- [Source excerpt]:

------------------------------------------------------------

# Ojt



## Phillipd (Jan 7, 2020)

Our trade school is off for spring break next week and I’m fortunate enough to get a great contractor to allow me to do OJT with them next week. I’ve submitted my resume and from what I know about the company so far it is definitely a place I’d like to become employed in the spring. Other than the obvious does anyone have any advice? Thank you


----------



## joebanana (Dec 21, 2010)

Ummmm, does this "trade school" have any type of placement program, or are you on your own finding employment? Is this an accreted apprenticeship program, with a completion date, or an ongoing course? Do they offer continuing education? ie. courses to keep your cert. valid. Is this a daytime program, or nights, so you can work during the day? Do you get annual pay raises through this program?


----------



## telsa (May 22, 2015)

Prince Edward Island is a tough place to find work -- usually.

Further, the OP indicates that this gig is for the duration of his break.

So my advice would be to keep your eyes open -- and to become very aware of safety standards, as practiced.

Take notes and pictures -- your smart phone, of course.


----------



## Phillipd (Jan 7, 2020)

Hi, yes the course accredits for 850 hours in the field and is a 30 hour per week daytime program. We cover theory about 1/3 of our day , hands on another 1/3 with the balance made up between trade math, computer/communication training and blueprints. In most cases were on our own to find an ojt placement but in my case one of my instructors made the call for me as he thought I’d be good fit for this particular crew after I expressed interest in ojt. The official last day on classes is May 8 and we will be writing the block 1 exam that week also. After each 2000 hours there after as an apprentice we can go back for further training to write the next consecutive blocks. I’m going to leave my phone in my lunch can and stay more focused on my work and listening. They offer placement assistance and said 9/10 a good week of ojt results in full time employment after graduation.

------------------------------------------------------------

- [Data records]:
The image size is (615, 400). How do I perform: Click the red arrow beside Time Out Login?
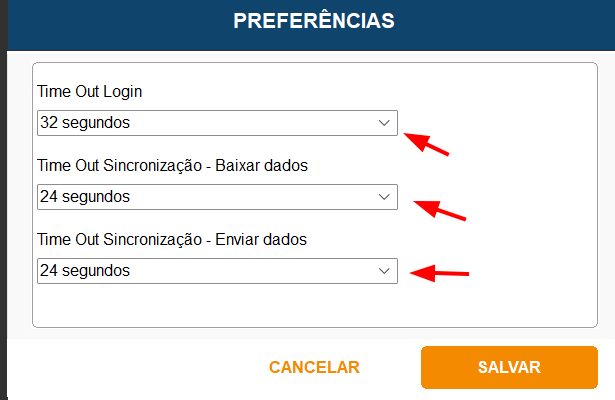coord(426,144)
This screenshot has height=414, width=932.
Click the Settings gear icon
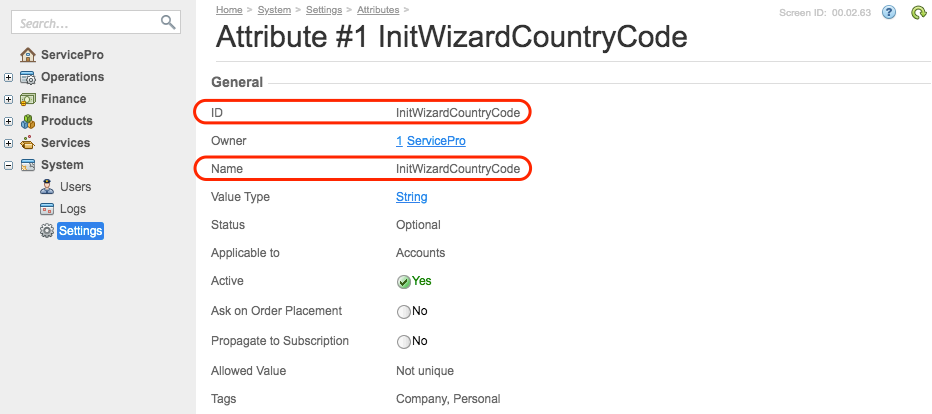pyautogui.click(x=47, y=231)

------------------------------------------------------------

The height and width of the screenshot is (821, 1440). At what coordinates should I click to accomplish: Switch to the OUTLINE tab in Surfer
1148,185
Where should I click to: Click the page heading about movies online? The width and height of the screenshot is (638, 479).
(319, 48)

------------------------------------------------------------

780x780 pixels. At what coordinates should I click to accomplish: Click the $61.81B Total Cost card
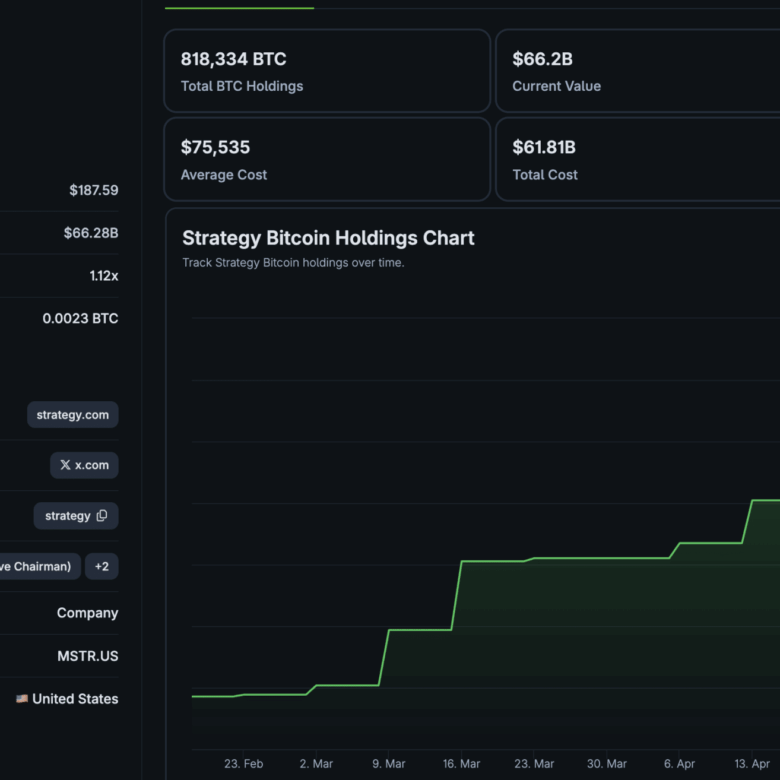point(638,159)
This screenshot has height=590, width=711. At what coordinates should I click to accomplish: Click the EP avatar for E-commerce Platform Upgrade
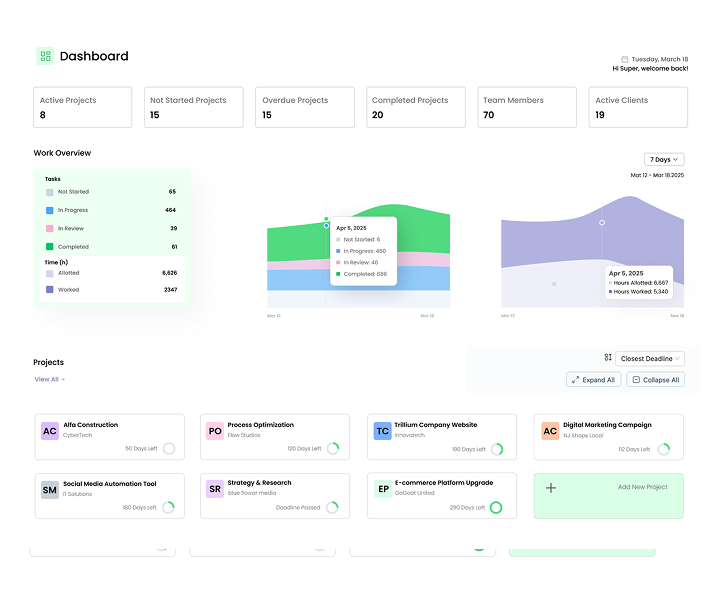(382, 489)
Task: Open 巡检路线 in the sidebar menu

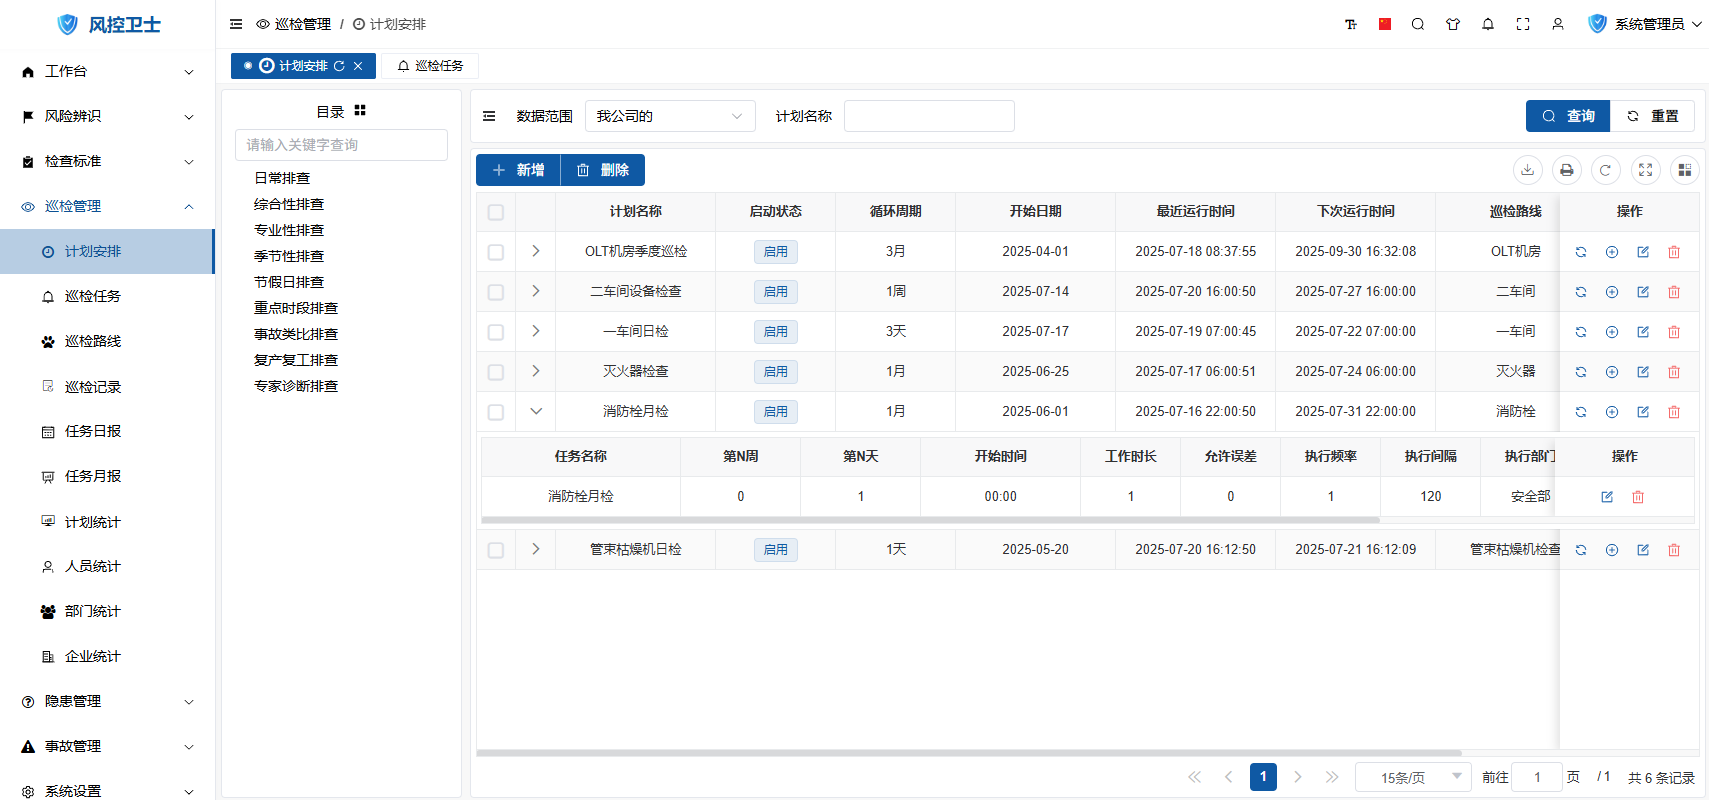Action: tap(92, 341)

------------------------------------------------------------

- [Actions to take]:
**1.** For each statement, say yes or no according to the OJT thread, and quote its deciding words exactly.
(a) The trade-school course is a 30-hour-per-week daytime program.
(b) Phillipd found the OJT placement without help.
(c) Phillipd intends to keep a phone handy during the OJT week.
**2.** Continue the OJT thread after its final post.
The records above come from a different source than the OJT thread.

- [Expected outputs]:
**1.**
(a) Yes: "is a 30 hour per week daytime program"
(b) No: "in my case one of my instructors made the call for me"
(c) No: "I’m going to leave my phone in my lunch can"

**2.**
----------



## Cosmorok (Jun 3, 2019)

I did a pre-apprenticeship, got hours from it and at the end got a placement for an apprenticeship, similar path as the one you're on. Near the end of the course, two college employees came in and mentioned this service that their office offered to match up potential apprentices with employers, the catch being you have to sign up for it yourself because they weren't going to do it for you. Maybe your school has a program like that, ask your profs or do some digging online. The fact that one of your instructors mentioned a lead and you expressed interest is very good, to me it sounds like you're doing it the right way, I hope it gets you a step in the right direction.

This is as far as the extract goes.